Going through the Motions.......

Well, it looks like we are going to be remaining dairy free. Each time that we tried to add dairy back into our diet, we were unsuccessful. It is amazing all the new products that you find out exist, when you are faced with the challenge of dairy free. Life is such an exciting adventure with new challenges always around the corner. I am feeling extremely blessed these days that we were able to be able to figure out that dairy was causing a problem with our family. My original plan was to eliminate gluten, but I was told that it would be more difficult. I know this is probably true, but I guess maybe I wasn't ready to let go of dairy. I think that I am ready now. As we journey through this adventure of ELIMINATION....I continue to discover who is really in control. Although, I may think that I have control. I am constantly reminded that God is the one in control, not me. As scary as it, I find that as I let go of each thing.....it becomes less challenging to do so. God continues to show me where and how I am to move forward. He continues to be my strength everyday, without HIM...I would be nothing !

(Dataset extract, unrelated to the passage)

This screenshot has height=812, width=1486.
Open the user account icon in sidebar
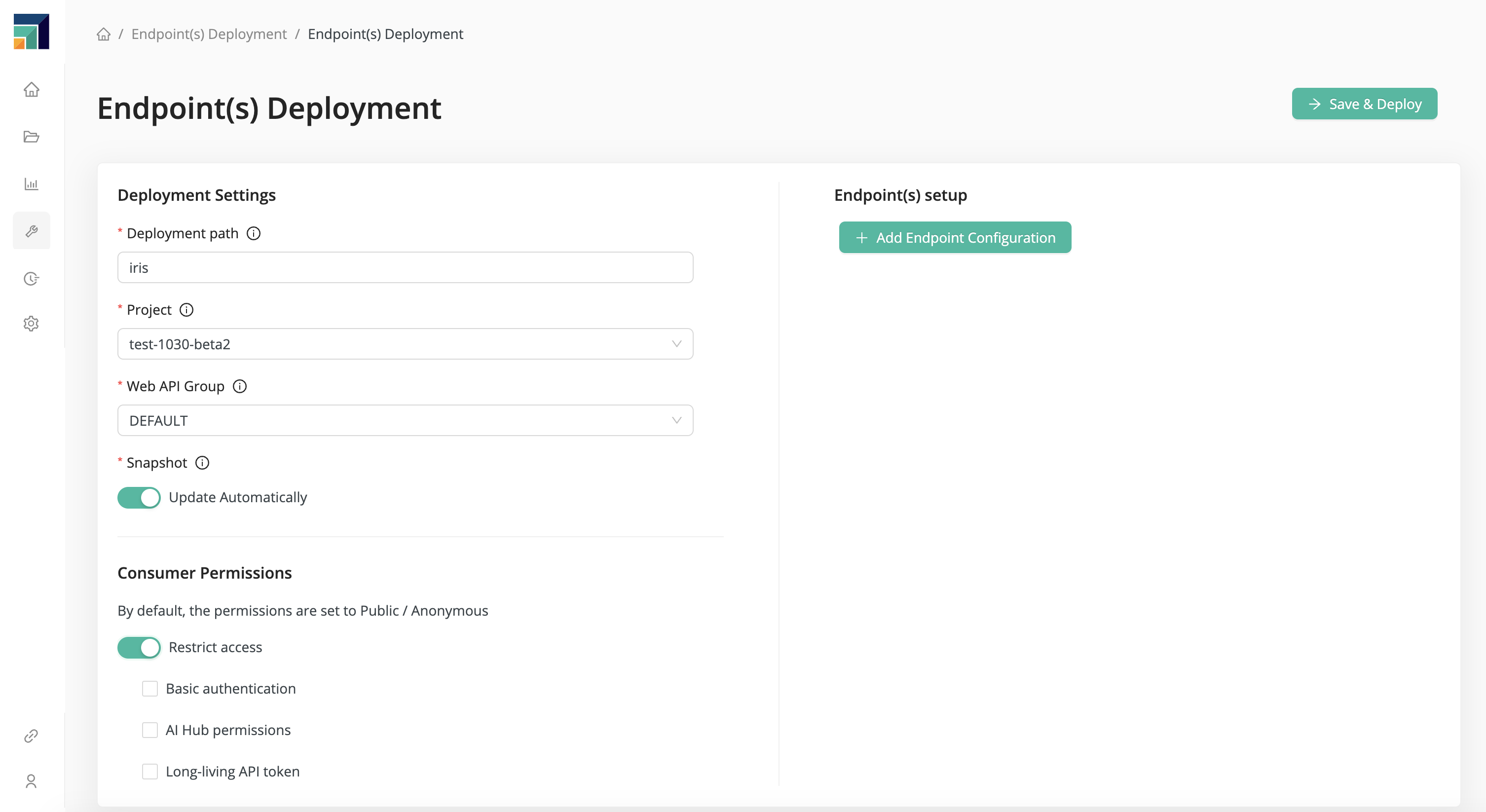click(31, 781)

This year has gone by so quickly. It's hard to believe that we are nearly at Thanksgiving. A song comes to mind today, as I ponder what Thanksgiving really means to me. The song is by Matthew West and it is called Motions. In this song, he talks about how he doesn't want to just go through the motions in life. The song says, "I don't want to spend my whole life asking, what if I had given everything instead of going through the motions?" The more I ponder this song, I believe it brings me back to the whole reason that I started this blog to begin with. I started this blog, because my desire is to be like the wild horses that run free and without fear. This is how I desire to live my life, free and without fear. I have always said you only get one chance at life, you might as well make it the best that you can. We only have one life to live, I don't want to live in fear of anything. I want to live my life fully engaged with my family, friends and God.

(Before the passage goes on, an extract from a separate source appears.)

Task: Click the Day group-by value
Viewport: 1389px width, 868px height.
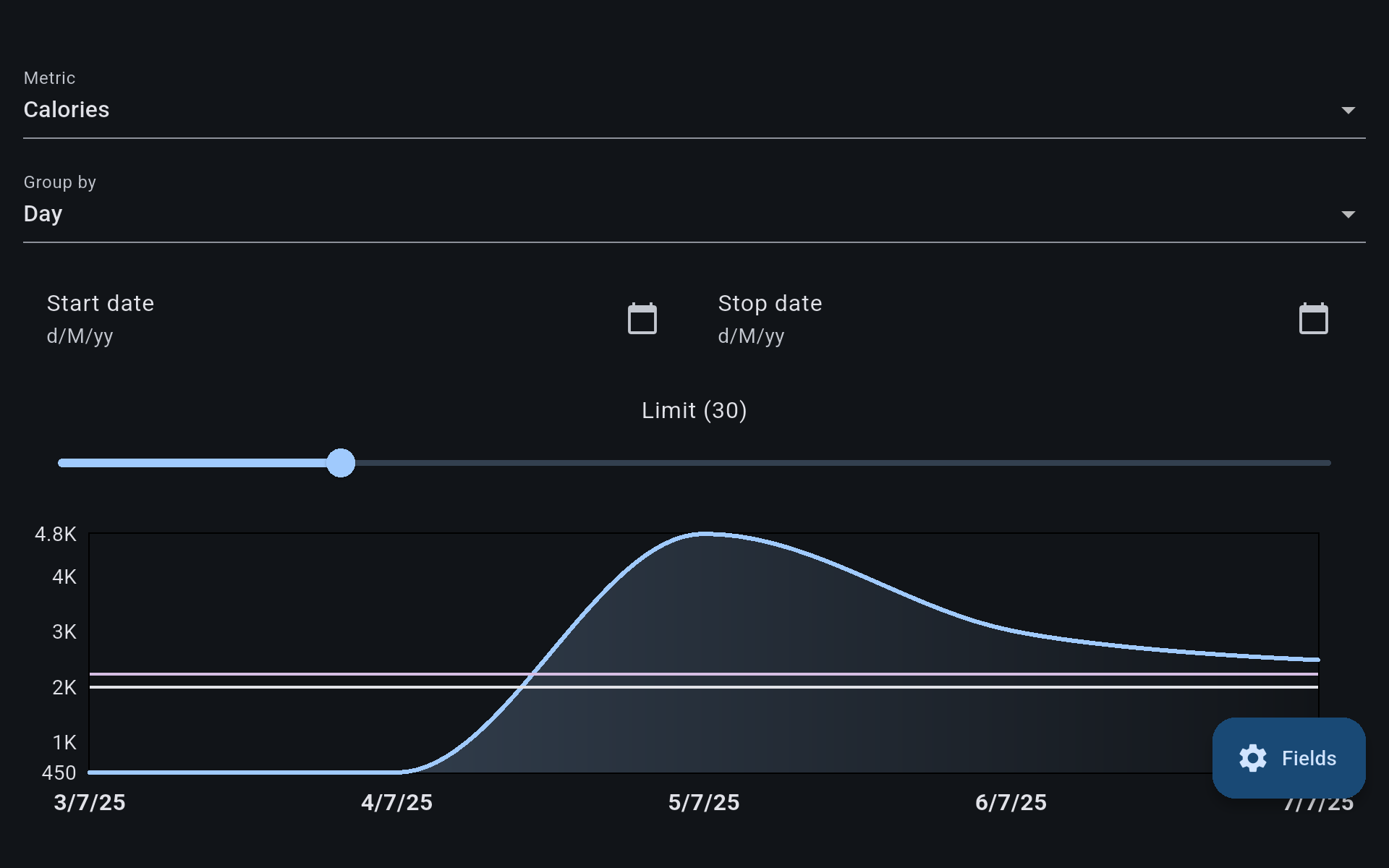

Thanksgiving is such an amazing time of the year. There are numerous gatherings for friends and family to relax and enjoy one another. The main idea behind Thanksgiving is that we remember all of those things that we have to be thankful for. God has blessed me so richly this year! I have been blessed with a wonderful family! God has renewed some old friendships and brought me many new friends. Without the unconditional love and prayers of these friends, I would be lost. I have even been fortunate enough to reconnect with my cousins that I haven't seen since I was a child. I also truly believe that our dairy allergy is a blessing in disguise! This new allergy has given us the opportunity to find new dishes that are fun and exciting. I guess you could say that we are learning how to cook a whole new way. We have found so many great new recipes that we wouldn't have found otherwise. Besides the new food aspect, it has been nice to see the changes in each of us. These changes have also strengthened our family bonds. Another blessing in disguise was having to put my schooling on hold, God has shown me the benefits of this change and multiplied the blessings from it. Sometimes, I really don't understand the things that God asks of me.....but I have just learned that it is easier to comply than to fight it. I am just so thankful that I have made it to yet another Thanksgiving and God has blessed us so greatly! I pray that God will bless each and every one of you throughout the next year...Happy Thanksgiving!!!

1 comment:

  1. Jenielle,
    What a beautiful post and what glory you bring to God by your obedience and healing to your family!
    Love you and pray God empowers you and your families every step.